Navy Ship Planned for Dana Point Reef Withdrawn

Byline: Taylor Hill

Navy Ship Planned for Dana Point Reef Withdrawn

DANA POINT — Plans to create an artificial reef off Dana Point by sinking a decommissioned Navy ship have been set off course, as the U.S. Maritime Administration (MARAD) withdrew the ship from a list of vessels considered suitable for reefing.

For the past three years, California Ships to Reefs — a volunteer organization that creates artificial reefs from decommissioned warships — had been working on getting the 655-foot Navy ship Kawishiwi sunk 1.5 miles south of Dana Point Harbor, hoping to create new fish and marine life habitat area, and a diving destination.

But new rules laid out by MARAD in June doomed the Kawishiwi reefing project before it could get started, because the retired fleet oiler currently docked in the Navy’s Suisun Bay “Ghost Fleet” does not meet the new ship requirements.

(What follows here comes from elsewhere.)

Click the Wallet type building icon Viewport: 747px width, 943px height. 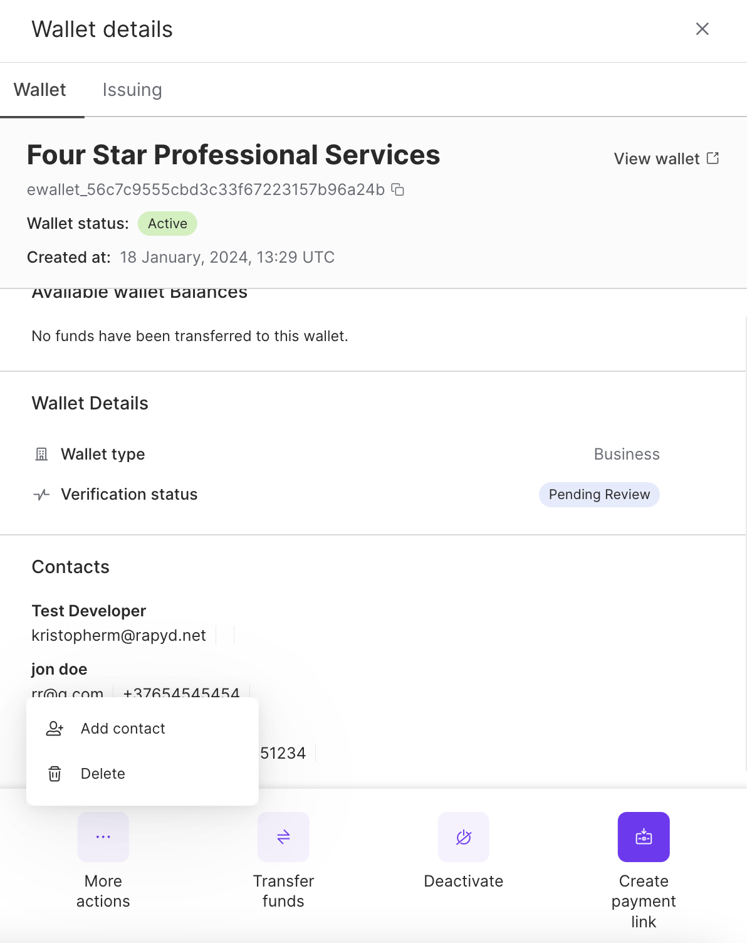tap(41, 454)
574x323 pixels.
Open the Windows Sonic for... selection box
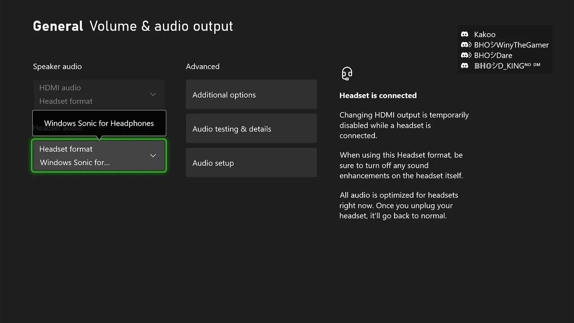99,156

In a statement released May 31, MARAD explained its new rules for ship reefing, which now exclude from consideration all vessels likely to contain polychlorinated biphenyls (PCBs) — chemicals widely used in insulation for ship transformers, capacitors and electric motors.

The move marks a reversal of fortune for California Ships to Reefs and its chairman, Joel Geldin, who had received approval on Kawishiwi from both California Department of Fish and Game officials and MARAD last year. With the environmental concerns of sinking a ship that may contain polluting materials at the heart of the issue, MARAD’s new guidelines have committed all vessels containing PCBs to a ship recycling program.

“It’s a setback, but our organization looks at progress in generational terms — and we’re working on moving forward, with a new ship in our sights,” Geldin said.

With Kawishiwi no long an option, Suisun Bay’s decommissioned fleet has only one ship remaining that is PCB-free and still capable of being used as an artificial reef under MARAD’s new guidelines. The ship, USS Willamette, is a more recent-vintage fleet oiler, and California Ships to Reefs has already begun working on getting the vessel approved for reefing at the previous Kawishiwi site.

“It’s disappointing that we won’t be able to use the Kawishiwi,” said Ron Springer, project leader for California Ships to Reef’s Dana Point reefing site. “But, on the other hand, Willamette will require less work to prepare for sinking.

“It’s also a little longer, which is exciting to me,” Springer added. “I hope MARAD and Fish and Game can work with us to get this project done.”

With the new rules in place, the future of California Ships to Reefs as an organization has come into question, as few ships currently remain as viable reefing options. In a recent statement, the organization changed its stated mission, moving from a ship-based reefing program to broadening its scope to include other artificial reef options.

“CSTR’s mission to create new ocean life along the California coastline continues,” Geldin said. “We will pursue other opportunities for reefing, whether they are ship-based or using other materials, such as our rigs-to-reefs program.”

At a Newport Beach City Council meeting July, Geldin outlined the group’s plan to move forward with creating a network of reefs along California’s coastline that will bring environmental, ecological and economic benefits to waterside communities.

In 2000, the organization successfully created a reef with the 366-foot Royal Canadian Navy destroyer Yukon off Mission Bay, which Geldin said brings in $4.5 million per year, with more than 10,800 divers visiting the site annually — bringing boat charter business, hotel business and more revenue to the region.

At the meeting in Newport Beach, Geldin highlighted locations in Newport Beach, Redondo Beach and Santa Monica for possible ship reef sites. He is currently looking for support from local cities and agencies, to gain momentum at these locations.

In addition to the ship reefing work, California Ships to Reefs has been working with Dana Point officials on creating artificial reef sites out of the 1,200 pier pilings that are scheduled to be removed in the Dana Point Harbor Revitalization Plan.

“We have not let go of our goal to have ship-based ree?ng in California,” Geldin said. “We have already requested the one ship available to us from MARAD, and we will continue to seek non-naval vessels. Now, we will also bring other arti?cial ree?ng projects to our forefront.

“This isn’t new,” he added. “We already support ree?ng projects using non-ship materials, such as the Dana Point Harbor Pilings Project. We intend to build on these efforts.”